Narrative, Health, and Social Justice

Narrative, Health, and Social Justice is a space for a critical, feminist inquiry into health and health disparities as these are structured and experienced according to race, gender, and social position in the United States and globally. We seek to apply a narrative approach to understanding biomedicine as a cultural system, to the personal and social meanings of health and illness, and to fostering health and social justice.

RIG Coordinators
Mary E. Wood, Department of English, contact: mewood (at) uoregon.edu Kristin Yarris, Department of International Studies, contact: keyarris(at)uoregon.edu
Narrative, Health and Social Justice RIG Activities 2015-16
For AY 2015-16, the RIG will focus activities around the theme, “Global Bioethics: History, Gender, and Power.” The RIG chose this theme both because it corresponds with existing faculty strengths but also because it represents a way for members to further expand the RIG’s reach and influence across campus. The main activities will include four research talks during the year, three by UO faculty and one by a visiting scholar. To correspond with these activities, the RIG will engage in common reading of two of these scholars’ work.

In fall 2015, the RIG will read the forthcoming book by Melissa Graboyes, The Experiment Must Continue: Medical Research and Ethics in East Africa, 1940-2014. Dr. Graboyes’ work examines the ways that colonial, racialized, and cultural discourses shaped the logics of medical experimentation in often unethical ways and raises important questions about the ethical implications of contemporary global health research.

Reverby-Large-PosterIn winter 2016, the RIG will sponsor two research talks: 1) a work-in-progress talk by Elizabeth Reis, discussing her new book project, which examines women’s bodies and bioethics controversies; 2) a talk on March 3, 2016, by Susan Reverby, the Marion Butler McLean Professor in the History of Ideas and professor of women’s and gender studies at Wellesley College.

As a historian of American health care, Dr. Reverby’s research has been on women’s health, women as health workers/professionals, and the ethics of public health and research. In recent years she completed a long commitment to writing about what is often called the infamous “Tuskegee” syphilis study, the four decades long (1932-72) U.S. Public Health Service research study in which African American men were deceived into believing they were being treated, not monitored, for their disease. She edited a book on this study called Tuskegee’s Truths: Rethinking the Tuskegee Syphilis Study (2000).

Her own book on the study, Examining Tuskegee: The Infamous Syphilis Study and Its Legacy, appeared in 2009, winning three major academic awards. She was also part of the Legacy Committee that led to President Clinton offering a federal apology for this study in 1997.

As part of the research on the syphilis study, Reverby found unpublished papers about a Public Health Service study (1946-48) in Guatemala that involved infecting men and women in a prison, army barracks and a mental hospital with sexually transmitted diseases. Her work was used as the basis for the U.S. government’s apology by the Secretaries of State and Health and Human Services to the people of Guatemala, a focus on the study by the President’s Bioethical Issues Commission, and the reassessment of the protections we give to subjects, especially in studies that take place outside the U.S. borders. Reverby’s work thus engages with several themes of interest to this RIG: the gender politics of health and medicine, bioethics and race, power and inequality in knowledge production about health, and the tension between sentimental “humanitarian” narratives and the economic exploitation of the Global South.

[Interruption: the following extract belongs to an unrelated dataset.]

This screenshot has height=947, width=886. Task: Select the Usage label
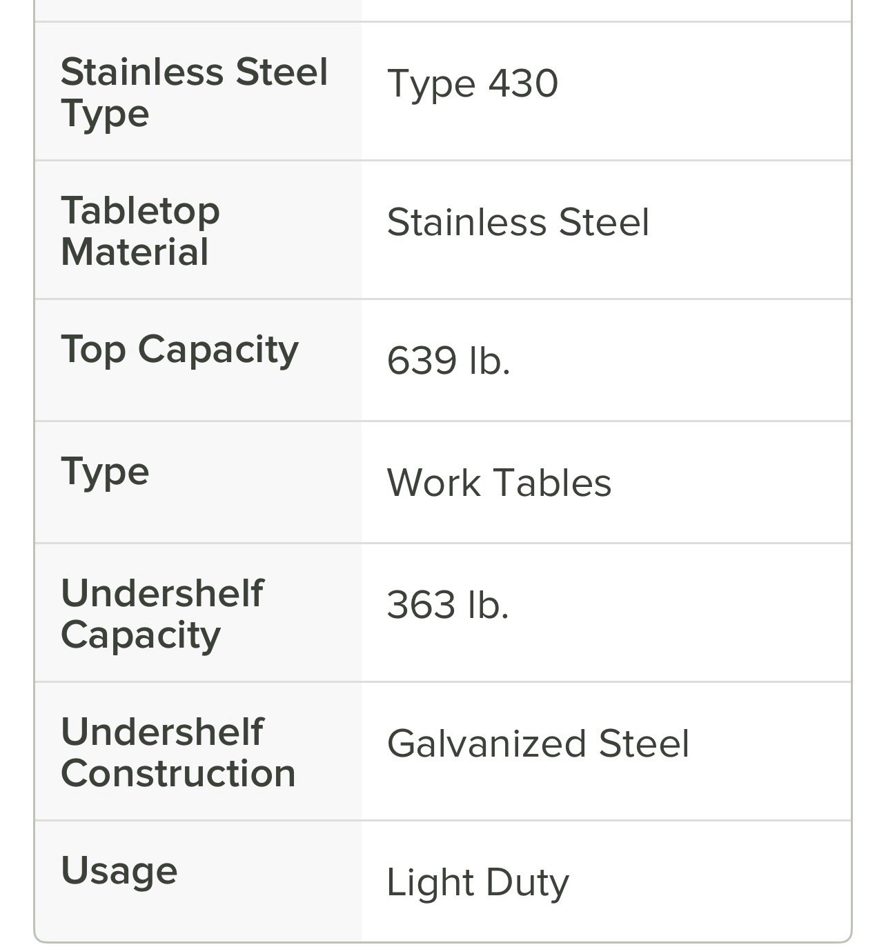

In addition to a public talk, Dr. Reverby will lead a smaller workshop for RIG members focused on three themes: (1) the ethics of conducting research in sites of medical inequality; (2) making our scholarly work more visible; and (3) the connections between research and social activism to rectify health inequalities. Themes 2 and 3 correspond with the Ámericas RIG programmatic focus next year, and members of the two RIGs plan to coordinate Dr. Reverby’s visit.

The RIG’s final research talk will be presented in spring 2016 by Nicolae Morar, UO Department of Philosophy. His work examines bioethics from the perspective of science and technology.

All RIG members are doing research projects that take a feminist perspective and/or focus on issues related to gender and health in various global locations. Activities next year will be focused on supporting a feminist approach to narrative, health, and social justice in their research and teaching through the specific lens of global bioethics, history, gender, and power. The RIG will support members in coordinating individual course syllabi around the annual theme, coordinating weekly themes related to global bioethics, generating ideas for course readings and assignments, and sharing particular perspectives and areas of expertise through guest lectures in each others’ classes during the year.